PLAINFIELD, Ind. — When Deanna French brought a tiny baby home from Chechnya, she had no idea the impact she would have on her life. The baby had barely survived her birth and was severely underweight at 11 months.

Now, 10-year-old Madina French is a thriving young lady living in this Indianapolis suburb, with Olympic aspirations and a desperate desire to become an American citizen.

"She was a premature baby that weighed 1.1 pounds," Deanna said. "She's a miracle baby."

Little Madina fought for her life but needed a lot of medical care.

Madina was born without most of her face. She has had 22 surgeries to construct a face and is still in need of more medical procedures. She will soon have surgery to construct a hard pallet.

Deanna was able to legally adopt Madina, but her country will not allow her to become an American citizen.

"And since she is not an American citizen, I cannot get any kind of help," Deanna said. "She doesn't have a Social Security number so I can't apply for assistance for her medical care. She is considered an alien in the U.S. even though she has been here since she was 11 months old."

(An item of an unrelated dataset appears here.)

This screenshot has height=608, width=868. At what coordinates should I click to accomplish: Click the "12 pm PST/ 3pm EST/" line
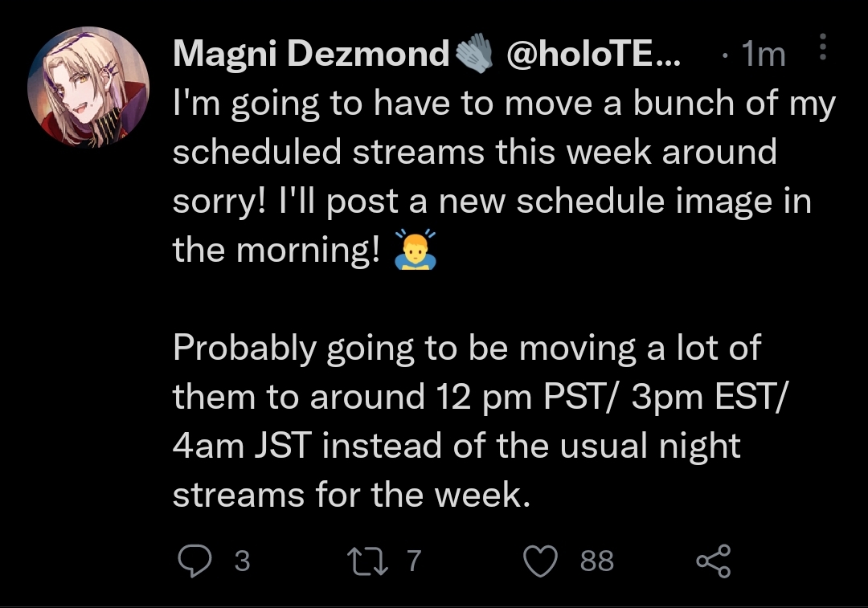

Deanna said she has spoken to attorneys about her daughter's citizenship, but there has not been any progress.

Without a Social Security number, Madina is also unable to get medical insurance. She said leans on her church family at Plainfield Christian Church for help with Madina's care.

"My daughter has totally changed my entire life for good," she said. "But we’ve had to overcome lots of hurdles."

When Madina came to the United States at 10 and a half months old, she only weighed 10.5 pounds.

"She was wearing 0-3 month clothes," she said. "She didn’t walk until she was almost 3 years old. Her muscles were flaccid and she needed more muscle control."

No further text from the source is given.